General Motors' auto-finance arm has received a Department of Justice subpoena related to the underwriting criteria it used on securitized subprime auto loans, the company said Monday.

GM Financial received the subpoena on July 28, according to a Securities and Exchange Commission filing.

The subpoena directs GM Financial to turn over certain documents related to subprime auto loans that the firm, its subsidiaries and its affiliates originated and securitized dating back to 2007, according to the company's disclosure.

"Among other matters, the subpoena requests information relating to the underwriting criteria used to originate these automobile loan contracts and the representations and warranties relating to those underwriting criteria that were made in connection with the securitization of the automobile loan contracts," the document states.

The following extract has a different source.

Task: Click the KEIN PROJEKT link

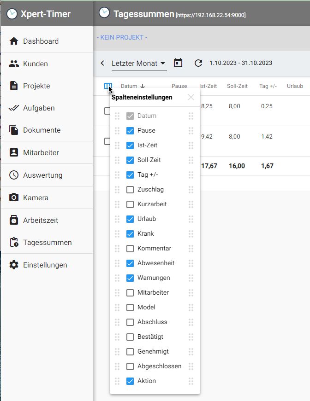Action: [122, 37]
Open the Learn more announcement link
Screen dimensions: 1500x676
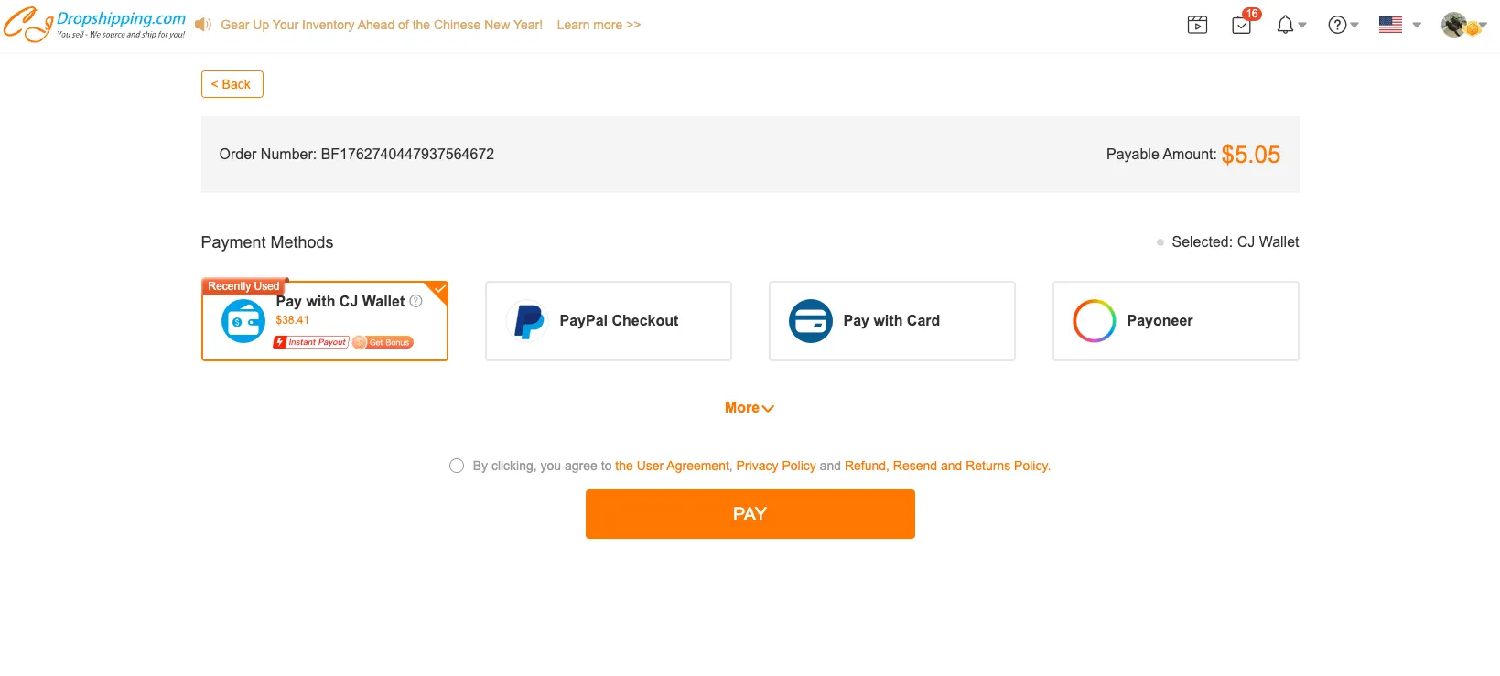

The Justice Department is investigating potential civil violations of the Financial Institutions Reform, Recovery, and Enforcement Act, according to GM Financial's disclosure.

That 1989 law, known as Firrea, has frequently been used by prosecutors in probes related to the financial crisis, notably in the mortgage sphere.

In July the Justice Department reached a $7 billion settlement with Citigroup related to representations it made about mortgages that it packaged together in residential mortgage-backed securities. That settlement, along with an earlier mortgage-related deal with JPMorgan Chase, involved alleged violations of Firrea.

GM Financial said in an email that the subpoena does not make any allegations and that it is cooperating with the Justice Department's request.

"Our understanding is that the request is focused on the subprime auto finance space in general," the company's statement also said.

If the Justice Department is looking broadly at the securitization of subprime auto loans, that would appear to represent a widening of prosecutors' investigations of crisis-era activities. Auto loan securities have gotten relatively little scrutiny from prosecutors, perhaps because they performed much better during the crisis than mortgages did.

The Justice Department's press office did not respond to a request for comment.